WORK TO BE COMPLETED -
Each entry below is to be given again word for word, with no pictures.

EXCERPTED RECORDS -
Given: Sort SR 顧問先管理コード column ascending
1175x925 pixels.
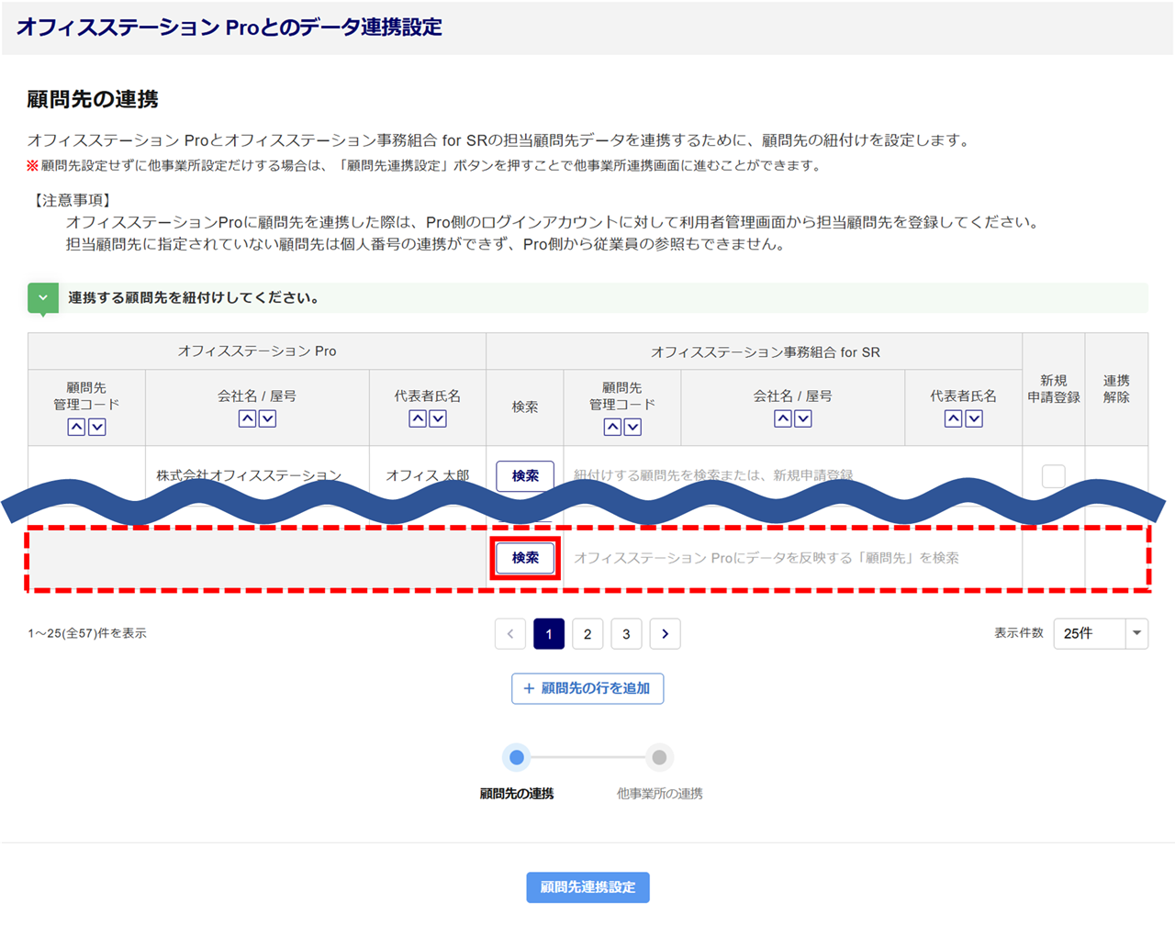Looking at the screenshot, I should (612, 427).
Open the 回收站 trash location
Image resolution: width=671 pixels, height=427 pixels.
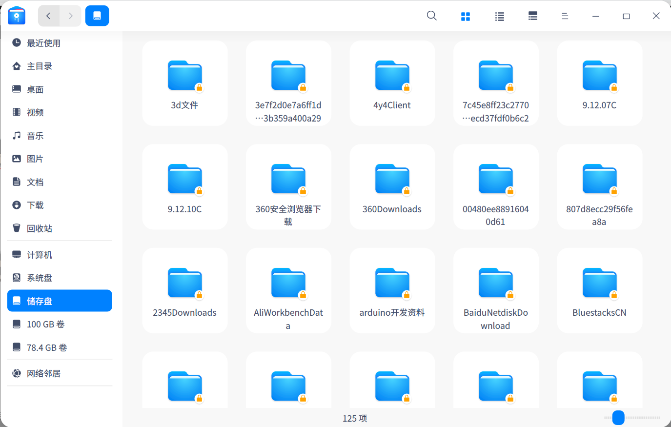point(39,228)
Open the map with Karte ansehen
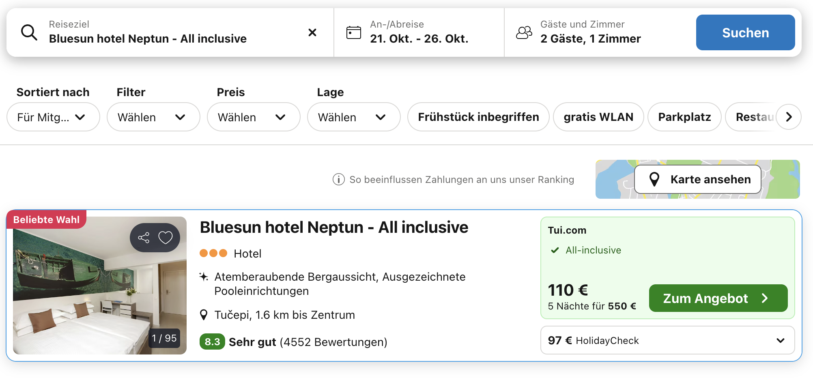Image resolution: width=813 pixels, height=378 pixels. [697, 179]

YOUR SOLUTION -
Given: Sort SR 顧問先管理コード column ascending
1175x925 pixels.
Looking at the screenshot, I should (612, 427).
Open the 回收站 trash location
Image resolution: width=671 pixels, height=427 pixels.
point(39,228)
Open the map with Karte ansehen
Image resolution: width=813 pixels, height=378 pixels. [697, 179]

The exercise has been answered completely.